**Yapılacak İş:** Cumhurbaşkanı Eroğlu'nun açıklamalarını aktaran haber metnine göre Anavatan Türkiye Cumhuriyeti bugün kaçıncı kuruluş yıldönümünü kutlamaktadır?
++++ Alıntı Metin
Cumhurbaşkanı Derviş Eroğlu, bugün 91. kuruluş yıldönümünü kutlayan Anavatan Türkiye Cumhuriyeti’nin, Kıbrıs Türk halkının en büyük güvencesi olduğuna vurgu yaparak, “Biz, Anavatan Türkiye gibi bir garantörümüz olduğu için bugün bir devlet sahibiyiz, güven içindeyiz ve geleceğe umutla bakabiliyoruz” dedi.

Eroğlu, Kıbrıs konusunun göründüğü kadar basit bir mesele olmadığına işaret ederek, Rum lider Nikos Anastasiades’in “sözde Kıbrıs Cumhuriyeti’nin devamını ve egemenliğini Kıbrıs Türk tarafı ve Türkiye’nin gözünün içine sokmaya çalıştığını kaydetti. Eroğlu, “Hedefleri; bizim beklentilerimizi de karşılayacak bir antlaşma değil, bizi aldatarak, gaflete düşürerek koparabilecekleri bazı tavizlerle bizi çözmek, Türkiye’nin zayıflamasını umut ederek 1974 öncesine dönüşü sağlamaktır. O nedenle sağlam, dirayetli, halkımızın, ulusumuzun çıkarlarını koruyan politikalarımızı sürdürmeli birlik-berberliğimize büyük önem vermeliyiz” dedi.
++++++++
++++ Veri Kümesi İçeriği
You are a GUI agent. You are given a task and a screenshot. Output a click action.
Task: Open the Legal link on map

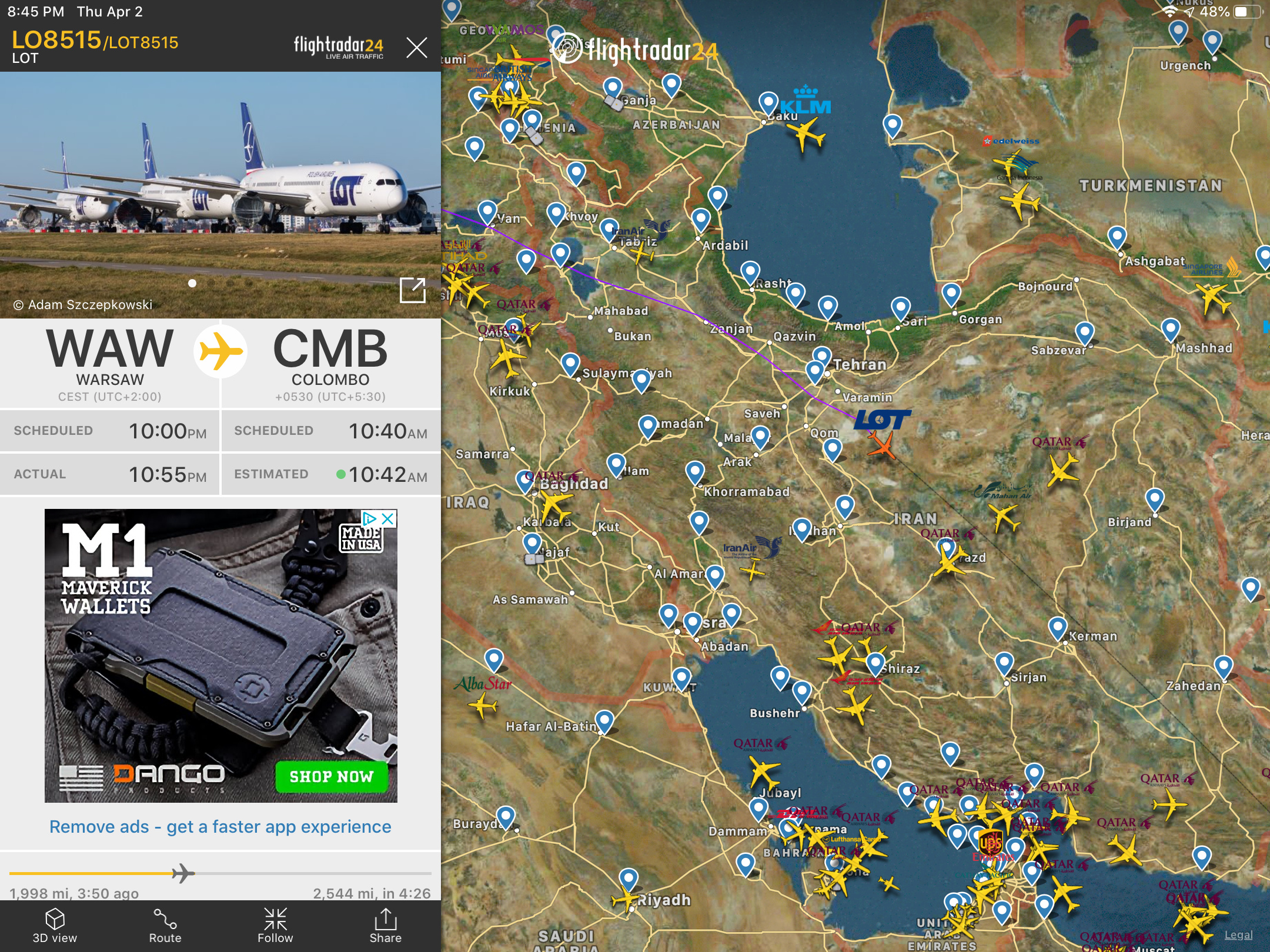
++++++++
**Görev Çıktısı:** 91. kuruluş yıldönümünü kutlamaktadır.